Patients Can Now Catch Clinicians Not Washing Hands
One would hope that medical professionals would wash their hands a lot. I mean, these people encounter all sorts of germs and diseases all day long. However, with the ever-increasing amount of hospital-acquired infections plaguing patients, that doesn’t always appear to be the case.
A new system called SafeHands may help patient’s to know if the clinician working with them has recently washed their hands. The system “employs a near-field monitoring sensors that reads the electrical field that runs across the surface of a patient’s skin,” according to this article. When someone touches the person using the system, the field is disturbed, detected, and monitored. It is connected to a hand hygiene system which can check if the clinician has recently washed and disinfected their hands. If someone violated the protocol, the camera built into the system will take an image.

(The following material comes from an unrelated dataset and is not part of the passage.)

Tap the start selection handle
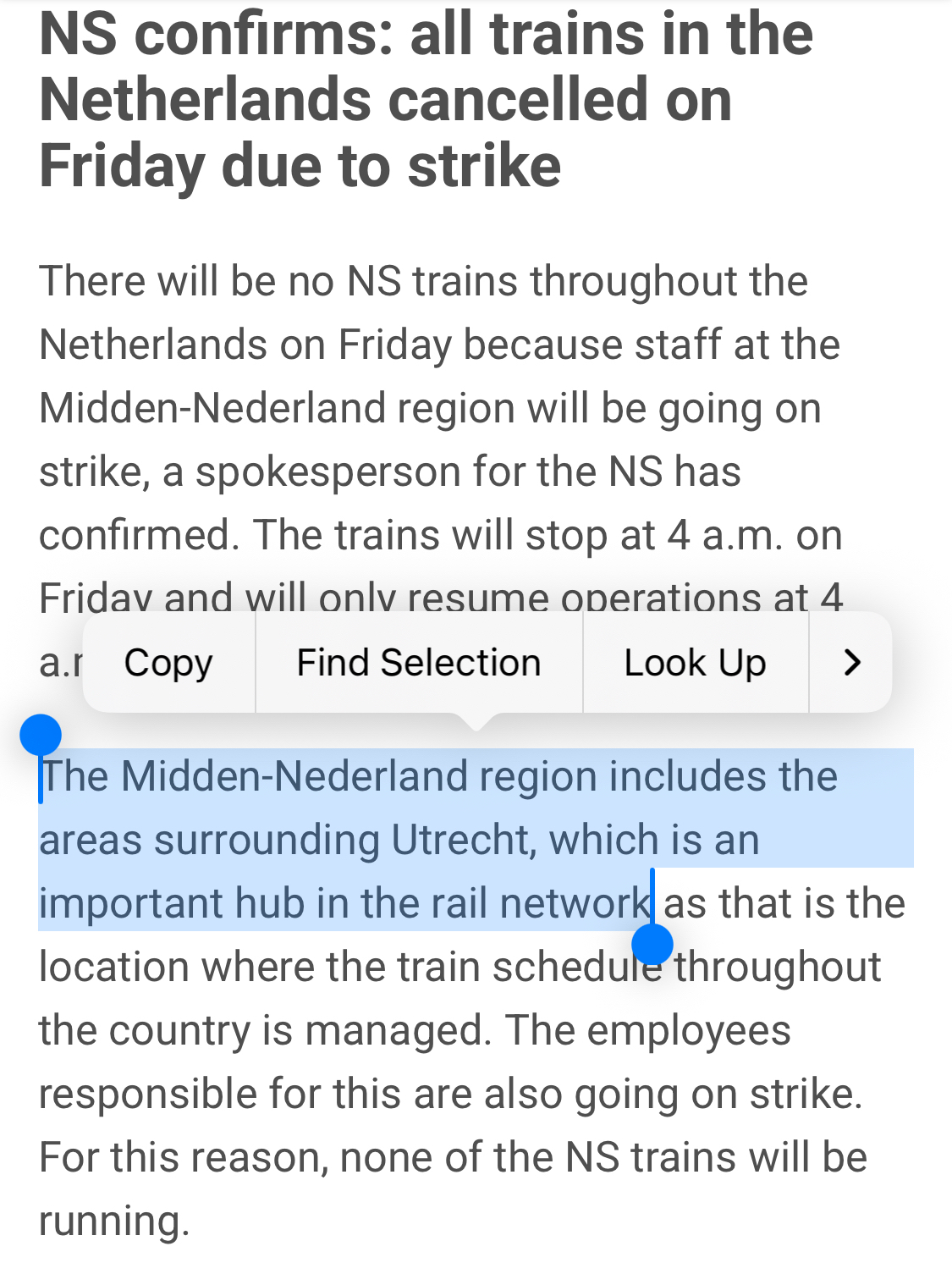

This isn’t the first technology being used to monitor hand washing.
Over two dozen Alabama hospitals have been participating in the “Putting Power into Healthcare Initiative.” Hospitals participating must install monitoring systems in all patient rooms and other care-areas, which detect whether or not an employee has washed their hands.

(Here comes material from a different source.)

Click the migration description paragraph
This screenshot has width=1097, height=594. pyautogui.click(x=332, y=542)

In case anyone feels like this is a waste of money, according to a study at Princeton Baptist Medical Center, the infection rates dropped by 24 percent and saved the hospital more than $133,000 over the 7-month study.

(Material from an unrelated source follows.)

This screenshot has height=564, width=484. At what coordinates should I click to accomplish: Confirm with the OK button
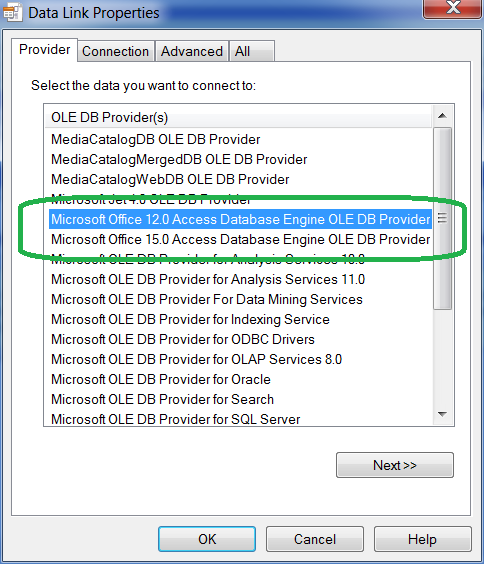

I’m not sure exactly how I feel about the system where a patient can track whether or not a doctor has washed their hands. For one thing, it seems a bit big brother-y, seeing as a “secret” photograph is taken when a violation is made. There’s got to be some kind of law against that! I feel like there could be a lot of room for error as well, but I don’t know how well-developed the product is. It might be easier just to encourage patients to ask their physician or nurse to wash their hands, rather than discretely checking. But, then again, some people may feel awkward doing that.
The results that came from the Princeton Baptist Medical Center study are interesting though. If rates fell that dramatically just with the installation of the monitoring systems, then I’d say it’s worth it for hospitals around the country to install those systems as well. It seems a little less weird, seeing as it is the hospital doing the monitoring, not the patient (not to say a patient shouldn’t speak up about certain things. It just shouldn’t be done secretly).
It’s pretty crazy, all of the medical technology coming out. But does there come a point when something goes a little far? I think this sensor might be hitting that point.